While chronic proctalgia is not a fatal illness, quality of life is significantly impaired, as it is in most patients with chronic pain syndromes. Above all, selecting a treatment without harmful risks should remain paramount.
Clinical situation: An otherwise healthy man presents with a several year history of recurrent self-limited attacks of severe anal pain lasting up to 15 min. He has had at least six episodes during the past 2 years and feels well between episodes.
Question: What is the cause of my pain and is there anything that can prevent these attacks from occurring?
Answer: You have a condition called proctalgia fugax. While the pain is very uncomfortable, it is not associated with permanent damage to the rectum or surrounding muscles.
It is thought that the pain is a result of spasm of some of the muscles of the anus or pelvic floor. Because most persons do not consult with physicians and because it is uncommon to see patients when they are symptomatic, there are no studies to determine how or why these attacks occur. Also, there is no clear evidence for treatment which is often not necessary if the attacks are brief or infrequent. Some physicians recommend albuterol inhalants, amylnitrate or diltiazem ointment or clonidine in patients whose episodes last more than 30 min, but there is little or no evidence that they are effective.
Although the episodes are unpleasant, there is no permanent damage and the disorder is considered “harmless.”
Commentary: The prevalence of proctalgia fugax in the population may be as high as 18%, but only about one in five patients consult a health care professional . The diagnosis is made on clinical criteria, which specify that episodes of pain are unrelated to defecation and last no more than 30 min, and by the exclusion of other disorders such as prostatitis, coccygodynia, and major structural alterations of the pelvic floor  (Fig. 36.1).
The short duration and episodic nature of these attacks have made this disorder virtually impossible to study and characterize.
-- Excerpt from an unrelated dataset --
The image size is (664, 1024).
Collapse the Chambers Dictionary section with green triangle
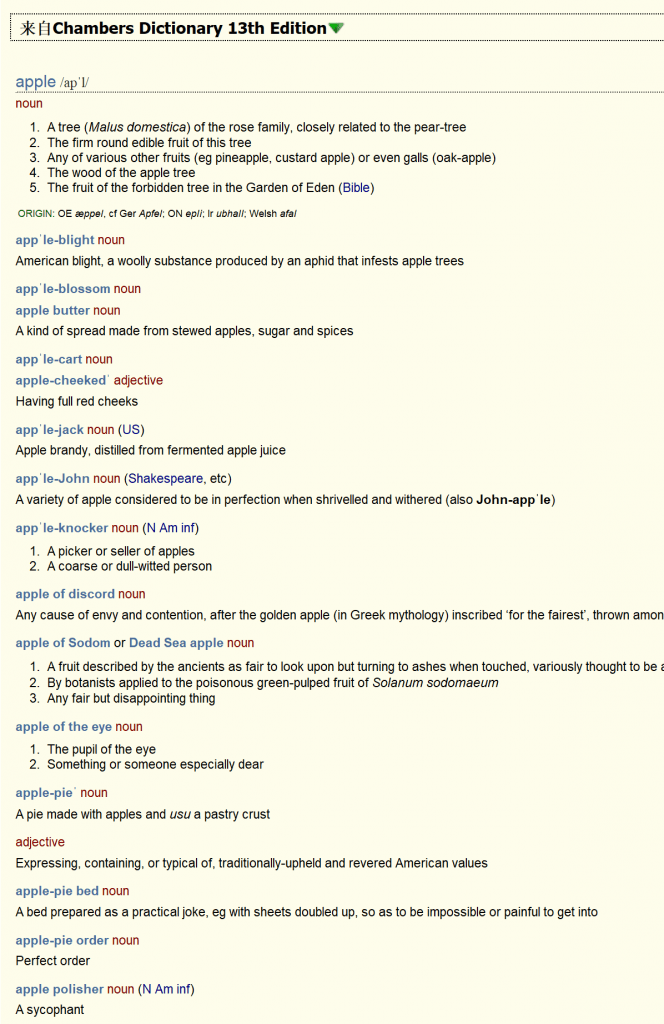336,28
Studies have suggested that abnormal smooth muscle contractions may be responsible for the pain . Several families with a hereditary form of proctalgia fugax were found to have hypertrophy of the internal anal sphincter [12, 13]. If this finding were universal, drugs to reduce internal anal sphincter tone would be theoretically appropriate, but there is no data to support this in the vast majority of cases.
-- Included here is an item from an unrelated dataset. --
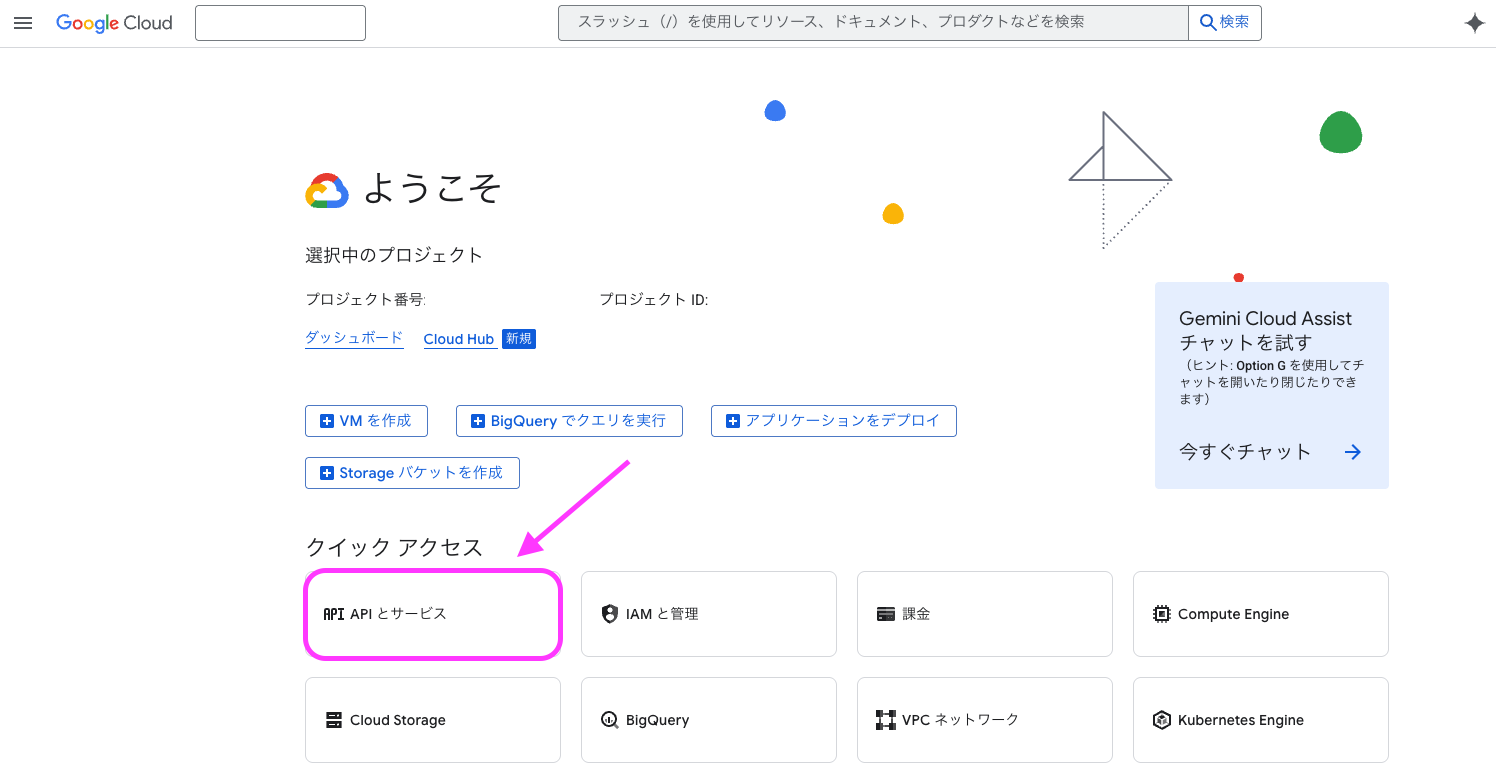Click the IAM と管理 shield icon
The height and width of the screenshot is (782, 1496).
pos(609,613)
The appropriate approach to patients is an explanation about the disorder, that it is unpleasant but harmless and to provide reassurance. For patients who have frequent attacks with a duration more than 20 min, the use of an albuterol inhalant (a beta adrenergic agonist) has been reported to shorten attacks . Others have recommended clonidine , or nitrate ointments and diltiazem ointments based upon anecdotal reports. There are no studies of anxiolytic or antidepressant agents in proctalgia fugax but these may be indicated in patients exhibiting depression, anxiety, and other mood disorders.